Some Missionals interact with neighbors first thing each day through gardening together or at the on-site dog park. Some interact with neighbors by hosting breakfast once a week or on a walk through the Village prior to going to work. Other Missionals must get kids ready for school and themselves ready for work, so they call neighbors by name, smile and wave “good morning” on their drive out of the Village.
During the middle of the day, Missionals find neighbors at work around the Village, many as part of MLF’s Community Works program—cutting grass, groundskeeping, cleaning common areas or producing “goodness” through a number of micro-enterprise opportunities. Depending on interest and availability, a Missional might volunteer in Genesis Gardens or the art house, pick up a prescription for a neighbor or offer a ride to the supermarket. Evening comes, and Missionals encounter neighbors at organized events, at the bus stop, checking the mailboxes or walking their dogs. Every visit is an opportunity to listen, encourage, affirm and deepen intentional relationships.
Clearly, there is not a simple list with a checkbox for all the things Missionals do. Missionals live prayerful, connected lives, and out of a spirit of gratitude, step up where needed, respond when the Spirit prompts and offer what they can to be of service.

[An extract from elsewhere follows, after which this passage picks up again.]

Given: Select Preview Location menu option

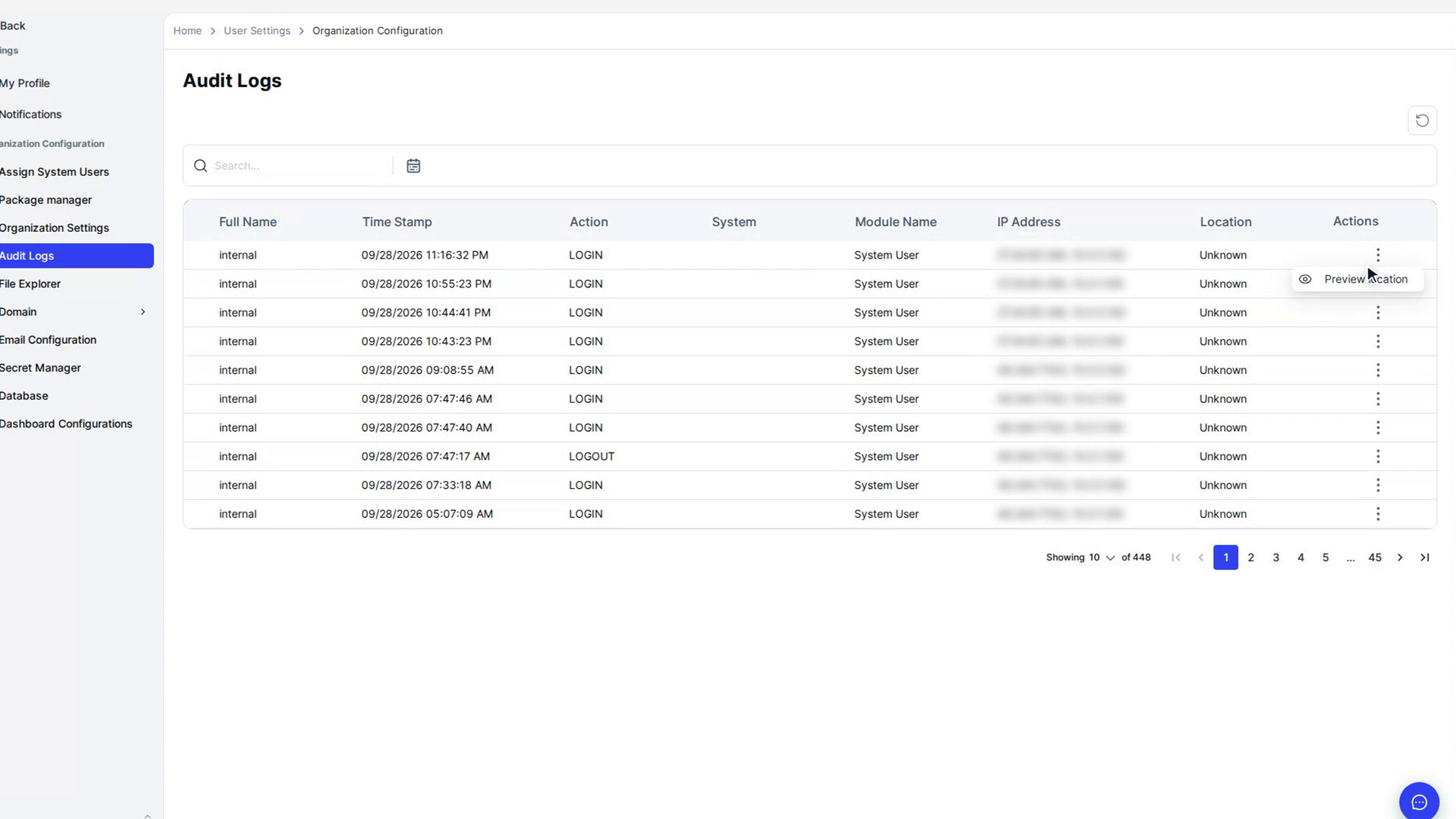Looking at the screenshot, I should tap(1357, 279).
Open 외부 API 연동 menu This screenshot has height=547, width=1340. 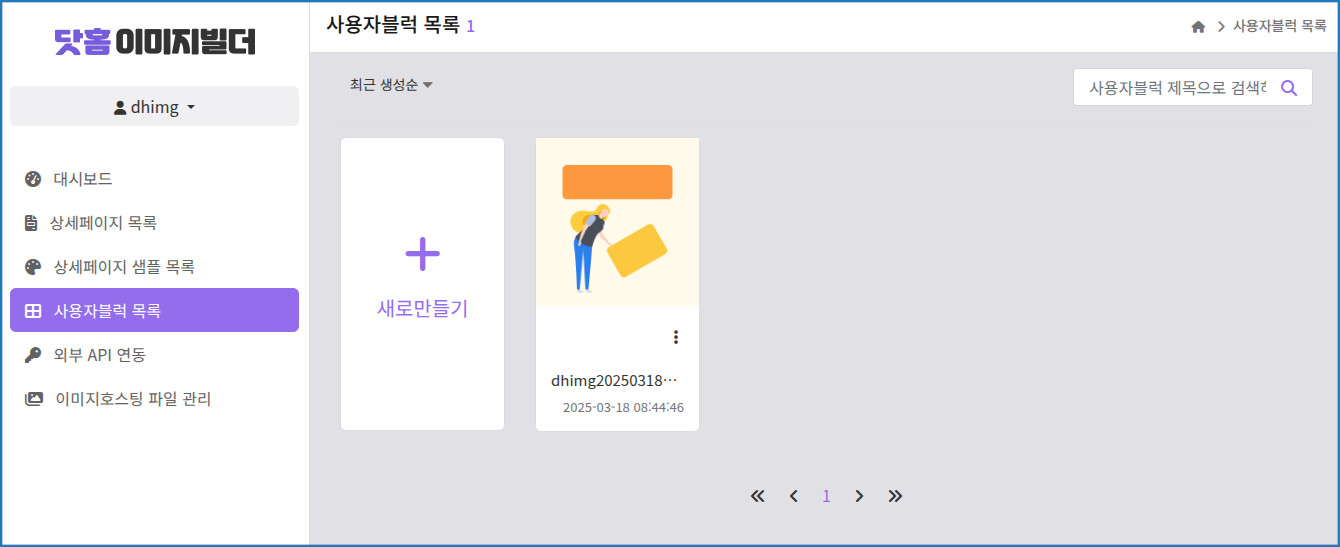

Alan Graham offers a reflection on the painting by Caravaggio, “The Incredulity of Thomas.” (A depiction hangs in our sanctuary in Unity Hall.) In the painting, Jesus is lovingly guiding Thomas’ finger into the wound in His side (John 20:27), and Thomas is overwhelmed with humility and responds “My Lord and my God” (John 20:28). When Alan unpacks his reflections on this painting, he shares that the wound represents the woundedness of the world—hatred, sickness, abuse, addiction, judgment, cruelty and homelessness. We are Thomas. Jesus is inviting each of us into the ugliness of that wound, and when we say “Yes,” our souls are moved and also utter: “My Lord and my God.” Being missional is allowing Jesus to lead us into that woundedness.